TASK STATEMENT
This task calls for printing every entry exactly.

RECORD EXCERPTS
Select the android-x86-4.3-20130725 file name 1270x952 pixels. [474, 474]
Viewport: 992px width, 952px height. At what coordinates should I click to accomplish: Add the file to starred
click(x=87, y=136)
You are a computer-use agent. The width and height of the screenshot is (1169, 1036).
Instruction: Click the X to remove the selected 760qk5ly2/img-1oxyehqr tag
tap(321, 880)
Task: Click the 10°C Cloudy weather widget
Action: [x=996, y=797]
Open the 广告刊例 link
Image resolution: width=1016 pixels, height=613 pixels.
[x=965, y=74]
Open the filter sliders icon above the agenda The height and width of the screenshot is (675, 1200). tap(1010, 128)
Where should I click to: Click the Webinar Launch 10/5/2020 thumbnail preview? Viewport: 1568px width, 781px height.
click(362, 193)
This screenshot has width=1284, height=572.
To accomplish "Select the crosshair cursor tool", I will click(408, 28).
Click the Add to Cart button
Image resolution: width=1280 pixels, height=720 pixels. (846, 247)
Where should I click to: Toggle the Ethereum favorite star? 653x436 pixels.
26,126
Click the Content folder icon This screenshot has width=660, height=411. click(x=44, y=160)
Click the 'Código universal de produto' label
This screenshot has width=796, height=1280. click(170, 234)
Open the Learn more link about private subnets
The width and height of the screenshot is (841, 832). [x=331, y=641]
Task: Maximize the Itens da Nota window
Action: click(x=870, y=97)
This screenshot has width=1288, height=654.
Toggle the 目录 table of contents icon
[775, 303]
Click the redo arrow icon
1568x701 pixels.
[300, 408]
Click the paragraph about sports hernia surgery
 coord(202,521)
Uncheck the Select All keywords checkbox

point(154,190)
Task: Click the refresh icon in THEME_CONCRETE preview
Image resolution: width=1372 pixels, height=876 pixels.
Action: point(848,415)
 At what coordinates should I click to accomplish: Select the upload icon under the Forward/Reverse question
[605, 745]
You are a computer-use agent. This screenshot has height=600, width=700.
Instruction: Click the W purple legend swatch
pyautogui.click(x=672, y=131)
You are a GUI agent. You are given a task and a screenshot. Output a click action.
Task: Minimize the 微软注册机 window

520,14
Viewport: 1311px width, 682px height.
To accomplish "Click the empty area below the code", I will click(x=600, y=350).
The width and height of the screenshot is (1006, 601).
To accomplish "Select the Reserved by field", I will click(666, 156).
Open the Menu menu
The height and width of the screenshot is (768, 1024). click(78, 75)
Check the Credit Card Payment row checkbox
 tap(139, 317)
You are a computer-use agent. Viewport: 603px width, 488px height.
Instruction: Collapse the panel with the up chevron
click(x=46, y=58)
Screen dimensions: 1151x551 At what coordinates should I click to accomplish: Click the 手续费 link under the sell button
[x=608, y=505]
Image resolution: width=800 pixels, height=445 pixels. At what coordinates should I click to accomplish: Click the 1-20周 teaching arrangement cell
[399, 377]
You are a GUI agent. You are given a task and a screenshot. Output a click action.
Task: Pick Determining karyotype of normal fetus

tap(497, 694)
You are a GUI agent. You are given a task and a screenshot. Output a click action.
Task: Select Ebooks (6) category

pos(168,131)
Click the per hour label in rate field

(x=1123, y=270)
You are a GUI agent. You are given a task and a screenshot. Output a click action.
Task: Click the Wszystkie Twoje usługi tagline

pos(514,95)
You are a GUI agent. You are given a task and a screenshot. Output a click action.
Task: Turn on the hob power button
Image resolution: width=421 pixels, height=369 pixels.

EXERCISE RESULT
Select the android-x86-4.3-20130725 file name 1270x952 pixels. [474, 474]
Viewport: 992px width, 952px height. At what coordinates should I click to accomplish: Add the file to starred
click(x=87, y=136)
You are a computer-use agent. The width and height of the screenshot is (1169, 1036).
Instruction: Click the X to remove the selected 760qk5ly2/img-1oxyehqr tag
tap(321, 880)
Task: Click the 10°C Cloudy weather widget
Action: [x=996, y=797]
Open the 广告刊例 link
Image resolution: width=1016 pixels, height=613 pixels.
[x=965, y=74]
Open the filter sliders icon above the agenda The height and width of the screenshot is (675, 1200). tap(1010, 128)
Where should I click to: Click the Webinar Launch 10/5/2020 thumbnail preview? Viewport: 1568px width, 781px height.
click(362, 193)
This screenshot has width=1284, height=572.
To accomplish "Select the crosshair cursor tool", I will click(408, 28).
Click the Add to Cart button
Image resolution: width=1280 pixels, height=720 pixels. (846, 247)
Where should I click to: Toggle the Ethereum favorite star? 653x436 pixels.
26,126
Click the Content folder icon This screenshot has width=660, height=411. click(x=44, y=160)
Click the 'Código universal de produto' label
This screenshot has width=796, height=1280. click(170, 234)
Open the Learn more link about private subnets
The width and height of the screenshot is (841, 832). [x=331, y=641]
Task: Maximize the Itens da Nota window
Action: click(x=870, y=97)
This screenshot has width=1288, height=654.
Toggle the 目录 table of contents icon
[775, 303]
Click the redo arrow icon
1568x701 pixels.
[300, 408]
Click the paragraph about sports hernia surgery
 coord(202,521)
Uncheck the Select All keywords checkbox

point(154,190)
Task: Click the refresh icon in THEME_CONCRETE preview
Image resolution: width=1372 pixels, height=876 pixels.
Action: point(848,415)
 At what coordinates should I click to accomplish: Select the upload icon under the Forward/Reverse question
[605, 745]
You are a computer-use agent. This screenshot has height=600, width=700.
Instruction: Click the W purple legend swatch
pyautogui.click(x=672, y=131)
You are a GUI agent. You are given a task and a screenshot. Output a click action.
Task: Minimize the 微软注册机 window

520,14
Viewport: 1311px width, 682px height.
To accomplish "Click the empty area below the code", I will click(x=600, y=350).
The width and height of the screenshot is (1006, 601).
To accomplish "Select the Reserved by field", I will click(666, 156).
Open the Menu menu
The height and width of the screenshot is (768, 1024). click(78, 75)
Check the Credit Card Payment row checkbox
 tap(139, 317)
You are a computer-use agent. Viewport: 603px width, 488px height.
Instruction: Collapse the panel with the up chevron
click(x=46, y=58)
Screen dimensions: 1151x551 At what coordinates should I click to accomplish: Click the 手续费 link under the sell button
[x=608, y=505]
Image resolution: width=800 pixels, height=445 pixels. At what coordinates should I click to accomplish: Click the 1-20周 teaching arrangement cell
[399, 377]
You are a GUI agent. You are given a task and a screenshot. Output a click action.
Task: Pick Determining karyotype of normal fetus

tap(497, 694)
You are a GUI agent. You are given a task and a screenshot. Output a click action.
Task: Select Ebooks (6) category

pos(168,131)
Click the per hour label in rate field

(x=1123, y=270)
You are a GUI agent. You are given a task and a screenshot. Output a click action.
Task: Click the Wszystkie Twoje usługi tagline

pos(514,95)
You are a GUI agent. You are given a task and a screenshot. Output a click action.
Task: Turn on the hob power button
Image resolution: width=421 pixels, height=369 pixels.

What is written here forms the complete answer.